EXERCISE REQUIREMENTS: Could the data below be copied out in full, word for word?

SOURCE MATERIAL:
┄┄┄┄┄┄┄┄┄┄┄┄┄┄┄┄┄┄┄┄

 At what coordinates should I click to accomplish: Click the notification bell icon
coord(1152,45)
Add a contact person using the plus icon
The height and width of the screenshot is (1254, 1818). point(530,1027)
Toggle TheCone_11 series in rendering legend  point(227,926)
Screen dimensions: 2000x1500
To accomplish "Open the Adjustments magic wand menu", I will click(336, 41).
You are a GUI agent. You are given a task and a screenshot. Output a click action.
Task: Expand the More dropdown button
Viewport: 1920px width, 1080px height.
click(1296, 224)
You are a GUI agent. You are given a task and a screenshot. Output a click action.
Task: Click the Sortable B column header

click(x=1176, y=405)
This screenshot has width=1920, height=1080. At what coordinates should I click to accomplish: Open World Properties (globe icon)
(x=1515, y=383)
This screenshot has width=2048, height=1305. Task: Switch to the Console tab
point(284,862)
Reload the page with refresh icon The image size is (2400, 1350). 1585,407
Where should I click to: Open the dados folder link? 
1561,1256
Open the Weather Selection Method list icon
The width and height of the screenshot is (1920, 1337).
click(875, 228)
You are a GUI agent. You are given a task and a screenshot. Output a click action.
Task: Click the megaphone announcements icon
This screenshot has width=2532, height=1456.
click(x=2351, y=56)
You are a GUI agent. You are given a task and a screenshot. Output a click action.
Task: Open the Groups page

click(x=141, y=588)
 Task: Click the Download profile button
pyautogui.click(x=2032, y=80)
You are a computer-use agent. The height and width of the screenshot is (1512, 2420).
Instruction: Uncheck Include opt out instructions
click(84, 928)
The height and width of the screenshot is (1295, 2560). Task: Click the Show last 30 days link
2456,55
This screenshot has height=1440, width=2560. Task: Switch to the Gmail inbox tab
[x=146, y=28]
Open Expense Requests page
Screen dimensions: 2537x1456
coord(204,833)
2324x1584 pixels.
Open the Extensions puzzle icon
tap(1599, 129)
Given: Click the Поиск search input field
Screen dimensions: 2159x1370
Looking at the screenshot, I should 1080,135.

┄┄┄┄┄┄┄┄┄┄┄┄┄┄┄┄┄┄┄┄

RESPONSE TO THE TASK:
 At what coordinates should I click to accomplish: Click the notification bell icon
coord(1152,45)
Add a contact person using the plus icon
The height and width of the screenshot is (1254, 1818). point(530,1027)
Toggle TheCone_11 series in rendering legend  point(227,926)
Screen dimensions: 2000x1500
To accomplish "Open the Adjustments magic wand menu", I will click(336, 41).
You are a GUI agent. You are given a task and a screenshot. Output a click action.
Task: Expand the More dropdown button
Viewport: 1920px width, 1080px height.
click(1296, 224)
You are a GUI agent. You are given a task and a screenshot. Output a click action.
Task: Click the Sortable B column header

click(x=1176, y=405)
This screenshot has width=1920, height=1080. At what coordinates should I click to accomplish: Open World Properties (globe icon)
(x=1515, y=383)
This screenshot has width=2048, height=1305. Task: Switch to the Console tab
point(284,862)
Reload the page with refresh icon The image size is (2400, 1350). 1585,407
Where should I click to: Open the dados folder link? 
1561,1256
Open the Weather Selection Method list icon
The width and height of the screenshot is (1920, 1337).
click(875, 228)
You are a GUI agent. You are given a task and a screenshot. Output a click action.
Task: Click the megaphone announcements icon
This screenshot has width=2532, height=1456.
click(x=2351, y=56)
You are a GUI agent. You are given a task and a screenshot. Output a click action.
Task: Open the Groups page

click(x=141, y=588)
 Task: Click the Download profile button
pyautogui.click(x=2032, y=80)
You are a computer-use agent. The height and width of the screenshot is (1512, 2420).
Instruction: Uncheck Include opt out instructions
click(84, 928)
The height and width of the screenshot is (1295, 2560). Task: Click the Show last 30 days link
2456,55
This screenshot has height=1440, width=2560. Task: Switch to the Gmail inbox tab
[x=146, y=28]
Open Expense Requests page
Screen dimensions: 2537x1456
coord(204,833)
2324x1584 pixels.
Open the Extensions puzzle icon
tap(1599, 129)
Given: Click the Поиск search input field
Screen dimensions: 2159x1370
Looking at the screenshot, I should 1080,135.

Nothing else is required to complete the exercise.